Just thought I'd add a few more thoughts about optimisation.
Sometimes lookup tables can save you some time, if you're prepared to afford the memory.
e.g. the multiply by 64 can just become:
Code:
; X = number to be multiplied by 64
LDA mult64lo,X:STA val
LDA mult64hi,X:STA val+1
This is much quicker again than doing the maths by hand.
In your sprite routine, if you are using colour 0 (
edited from colour 8) to represent a transparent pixel, you can speed up the masking using a table, if you dare to allocate 256 bytes (gasp) as a mask table lookup:
Code:
LDA (sprite),Y
STA pokeme+1
LDA screen,X
.pokeme AND masktable ; must be 256-byte aligned
ORA pokeme+1
STA screen,X
...or that kind of thing, where masktable(n) just contains &00, &55, &AA or &FF to mask neither, both or one of the pixels in a Mode 2 byte.
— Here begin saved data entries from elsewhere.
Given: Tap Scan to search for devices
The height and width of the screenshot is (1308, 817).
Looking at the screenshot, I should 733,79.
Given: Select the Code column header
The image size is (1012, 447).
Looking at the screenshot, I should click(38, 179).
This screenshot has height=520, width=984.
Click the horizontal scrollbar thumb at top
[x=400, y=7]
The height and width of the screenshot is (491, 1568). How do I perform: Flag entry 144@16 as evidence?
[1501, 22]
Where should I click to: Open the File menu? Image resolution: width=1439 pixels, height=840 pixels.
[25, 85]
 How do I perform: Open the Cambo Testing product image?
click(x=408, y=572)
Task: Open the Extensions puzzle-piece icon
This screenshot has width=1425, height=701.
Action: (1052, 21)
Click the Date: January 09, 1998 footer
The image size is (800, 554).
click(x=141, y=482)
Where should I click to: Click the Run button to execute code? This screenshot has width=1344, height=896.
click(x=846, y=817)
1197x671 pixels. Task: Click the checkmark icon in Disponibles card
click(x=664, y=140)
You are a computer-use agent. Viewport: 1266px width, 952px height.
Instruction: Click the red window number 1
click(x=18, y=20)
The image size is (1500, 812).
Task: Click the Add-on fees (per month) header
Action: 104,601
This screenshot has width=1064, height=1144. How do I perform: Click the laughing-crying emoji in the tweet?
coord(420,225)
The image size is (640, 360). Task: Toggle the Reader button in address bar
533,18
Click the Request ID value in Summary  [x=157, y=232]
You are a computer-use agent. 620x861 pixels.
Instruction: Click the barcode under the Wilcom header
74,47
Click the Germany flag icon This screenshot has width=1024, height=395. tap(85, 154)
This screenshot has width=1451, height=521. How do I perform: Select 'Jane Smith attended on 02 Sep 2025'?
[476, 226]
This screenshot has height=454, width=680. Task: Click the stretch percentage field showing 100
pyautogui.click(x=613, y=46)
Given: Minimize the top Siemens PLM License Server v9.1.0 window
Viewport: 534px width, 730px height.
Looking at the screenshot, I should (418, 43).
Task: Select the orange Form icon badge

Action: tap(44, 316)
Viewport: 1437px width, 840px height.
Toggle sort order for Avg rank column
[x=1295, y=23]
Even better of course is to allocate a separate mask for each sprite, but I don't think it's so feasible to double the size of your sprite data in memory just for this. In general, the balance to be struck is between speed and memory usage. Tricky one.
Always remember about X and Y. If they're free, it's much quicker to preserve A by doing TAX .... TXA than by doing STA zp .... LDA zp. The stack is the slowest - avoid PHA .... PLA in critical code (unless you really need to use the stack due to reentrancy), because you can do just as good a job with STA ... LDA. If I don't want to consider which zp location is free, I sometimes use:
Code:
STA preserveme+1
...
...
.preserveme
LDA #0
which is just as fast as using the zero page.
Remember JSR/RTS have an overhead. If you have a very small subroutine, consider moving its code into the body of the calling code, if it's a critical section of code - e.g. don't JSR mult64, but repeat the code from my last post everywhere you need it (it's only 11 bytes long).
I'll add more as I think of them....